五輪種目化でスポンサー問題勃発!?ボルダリング界で選手と協会が対立。<Number Web> photograph by Miki Sano

選手たちがユニフォームにつけた抗議ステッカーには、ボルダリングの歴史が詰まっている。問題の前向きな解決を望みたい

企業が何を求めてスポンサーになるかを考える。

 有料入場者が増えればチケット収入に直結するだけではなく、グッズ販売などの点でも効果が見込める。さらに、企業側にスポンサーシップを結ぶメリットを目に見える数値で示せるため、結果的に企業とWin-Winのスポンサーシップの構築につながる。

 さらに、選手にもメリットがある。選手個人の支援をする企業にとって、顧客の多くは国内にいるため、注目度の低い国際大会での活躍よりも、日本で観客を多く動員してくれた方が支援の意義を見出しやすい。国内活動に理解のある個人スポンサーを獲得できれば、仮に“国際大会での個人スポンサーロゴ掲出禁止”になったとしても影響は最小限に抑えられる。

 もちろん、選手の側にも意識を変える必要はある。

 クライミング界には競技に専念し、結果を残すことが支援に応えることだという認識があるが、スポンサーが選手個人を支援するのは、成績そのものよりも、その選手を通じてファン=顧客への波及効果を期待している側面が大きい。極論すれば、成績が良くてもファンが少ない選手より、成績は普通だけれど圧倒的にファンが多い選手の方が、企業にとっては価値が高いということだ。

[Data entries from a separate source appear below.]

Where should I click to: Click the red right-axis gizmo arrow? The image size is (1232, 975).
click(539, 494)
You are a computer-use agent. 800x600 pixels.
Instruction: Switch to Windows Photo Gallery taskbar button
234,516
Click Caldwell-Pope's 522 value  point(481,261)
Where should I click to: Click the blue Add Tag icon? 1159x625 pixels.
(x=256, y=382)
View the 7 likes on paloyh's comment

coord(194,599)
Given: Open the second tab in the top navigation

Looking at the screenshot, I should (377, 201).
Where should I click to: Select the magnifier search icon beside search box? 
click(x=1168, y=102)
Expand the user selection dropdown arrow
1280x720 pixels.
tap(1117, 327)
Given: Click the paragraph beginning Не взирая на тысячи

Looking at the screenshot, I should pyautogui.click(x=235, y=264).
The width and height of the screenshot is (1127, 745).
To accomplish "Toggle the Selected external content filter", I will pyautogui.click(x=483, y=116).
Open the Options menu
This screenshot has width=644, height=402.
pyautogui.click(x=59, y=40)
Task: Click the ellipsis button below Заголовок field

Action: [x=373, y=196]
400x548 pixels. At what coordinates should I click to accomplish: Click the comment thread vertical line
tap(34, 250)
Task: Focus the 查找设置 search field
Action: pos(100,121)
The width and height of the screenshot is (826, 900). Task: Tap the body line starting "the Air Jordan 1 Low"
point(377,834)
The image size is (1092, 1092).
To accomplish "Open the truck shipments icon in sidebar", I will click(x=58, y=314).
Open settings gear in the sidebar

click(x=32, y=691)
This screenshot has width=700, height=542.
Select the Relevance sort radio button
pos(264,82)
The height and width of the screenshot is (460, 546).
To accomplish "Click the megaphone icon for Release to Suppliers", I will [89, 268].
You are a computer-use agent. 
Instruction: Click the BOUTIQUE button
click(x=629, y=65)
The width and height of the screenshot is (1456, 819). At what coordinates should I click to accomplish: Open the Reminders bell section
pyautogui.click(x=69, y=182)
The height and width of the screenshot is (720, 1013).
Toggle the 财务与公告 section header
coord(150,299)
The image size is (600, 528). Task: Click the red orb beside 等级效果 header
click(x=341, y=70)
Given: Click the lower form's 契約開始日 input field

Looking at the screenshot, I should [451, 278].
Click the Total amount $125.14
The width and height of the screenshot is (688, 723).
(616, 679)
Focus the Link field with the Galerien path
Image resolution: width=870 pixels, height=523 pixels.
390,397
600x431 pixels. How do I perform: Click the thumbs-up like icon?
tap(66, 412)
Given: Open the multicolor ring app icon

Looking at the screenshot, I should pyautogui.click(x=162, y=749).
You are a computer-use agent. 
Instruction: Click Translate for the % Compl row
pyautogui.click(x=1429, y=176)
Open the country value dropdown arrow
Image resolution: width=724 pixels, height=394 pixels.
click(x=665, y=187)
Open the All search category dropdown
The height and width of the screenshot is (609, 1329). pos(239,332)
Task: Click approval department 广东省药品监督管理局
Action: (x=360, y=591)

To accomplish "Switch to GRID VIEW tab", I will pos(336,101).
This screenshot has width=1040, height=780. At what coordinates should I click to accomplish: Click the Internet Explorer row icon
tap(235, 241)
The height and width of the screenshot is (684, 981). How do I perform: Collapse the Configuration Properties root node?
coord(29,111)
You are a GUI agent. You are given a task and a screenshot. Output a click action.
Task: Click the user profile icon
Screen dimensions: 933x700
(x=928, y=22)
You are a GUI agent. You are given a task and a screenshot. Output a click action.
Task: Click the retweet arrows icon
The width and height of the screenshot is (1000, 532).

 2024年のオリンピック開催地は、今年9月にパリかロサンゼルスのいずれかに決まる。両都市ともクライミング人気が高いため、競技が継続される可能性は高い。それによって黙っていても協会スポンサーが格段に増え、2024年までの7年間、すべてのカテゴリーの選手の活動がサポートされるならば、それに越したことはない。

 だが、協会スポンサー収入がそれほど増えなかったとしたら……今後も限られた選手だけが脚光を浴びる状況が続く可能性がある。協会が時代の趨勢をしっかりと見極めて、マイナー競技からメジャー競技へと華麗なトラバースを果たしてくれるのを期待している。